TASK PROMPT –
Starting with the line containing "Viewport: 1372px width, 767px height." and continuing through the line containing "pos(154,42)", rewrite that stretch of the listing as a JSON list of strings, with one string per line and blank lines omitted. Leave the pictures out of the answer.

++++ GIVEN RECORDS

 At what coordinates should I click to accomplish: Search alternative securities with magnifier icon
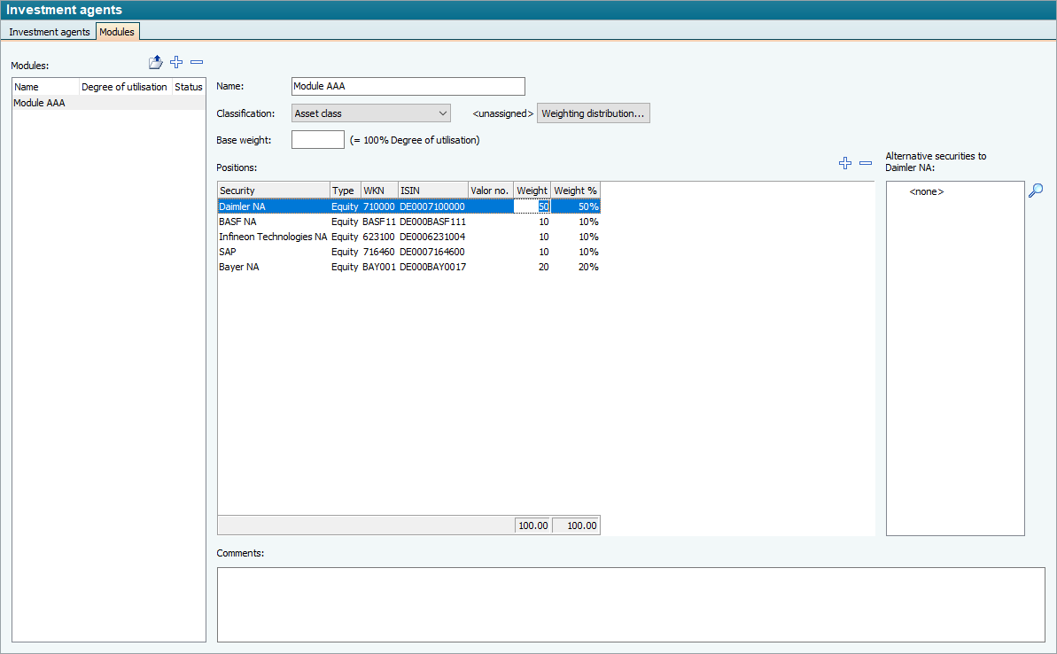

++++++++
++++ GIVEN RECORDS

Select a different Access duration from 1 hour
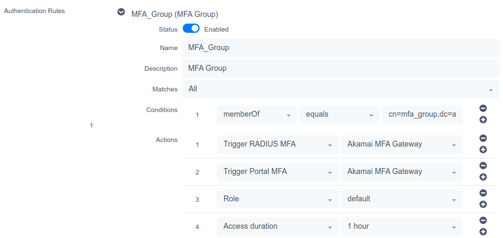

++++++++
++++ GIVEN RECORDS

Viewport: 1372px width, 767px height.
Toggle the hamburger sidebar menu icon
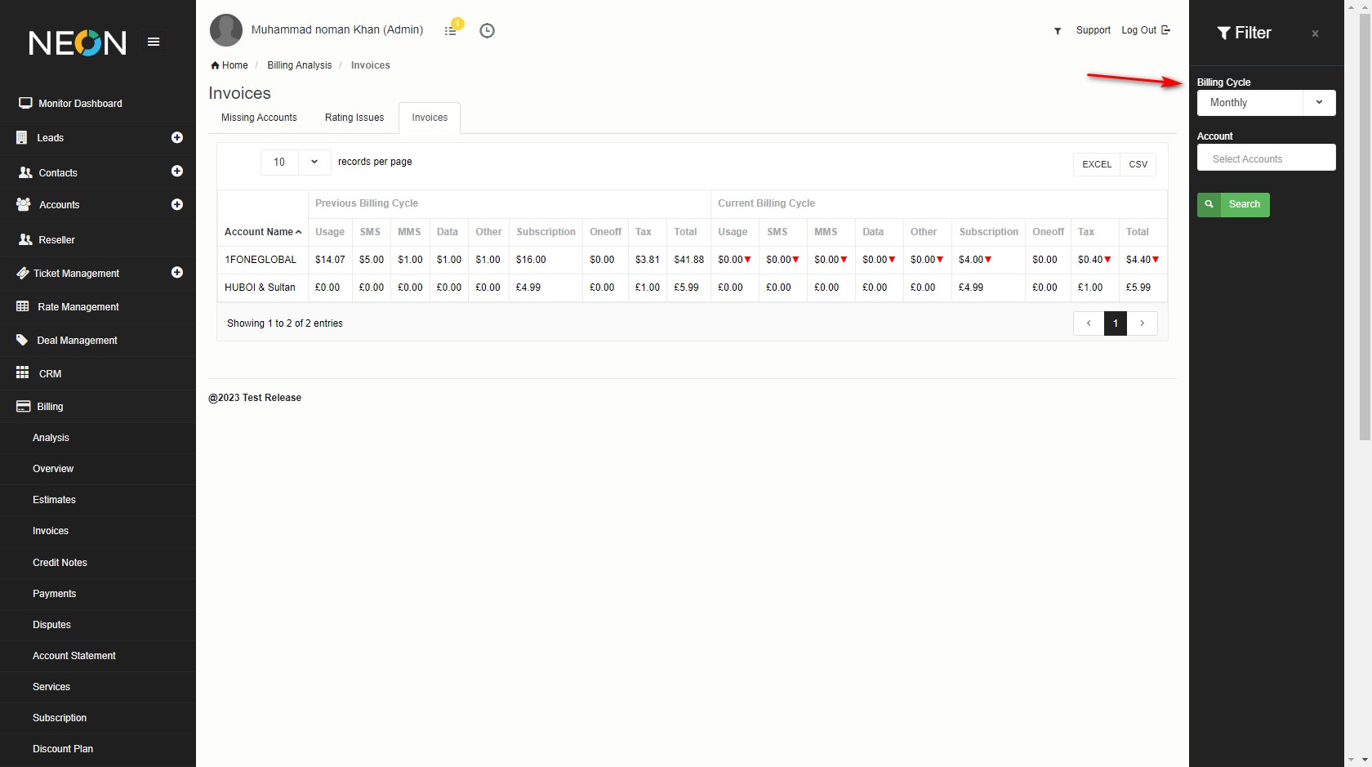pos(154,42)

++++++++

EXERCISE RESPONSE –
[
  "Viewport: 1372px width, 767px height.",
  "Toggle the hamburger sidebar menu icon",
  "pos(154,42)"
]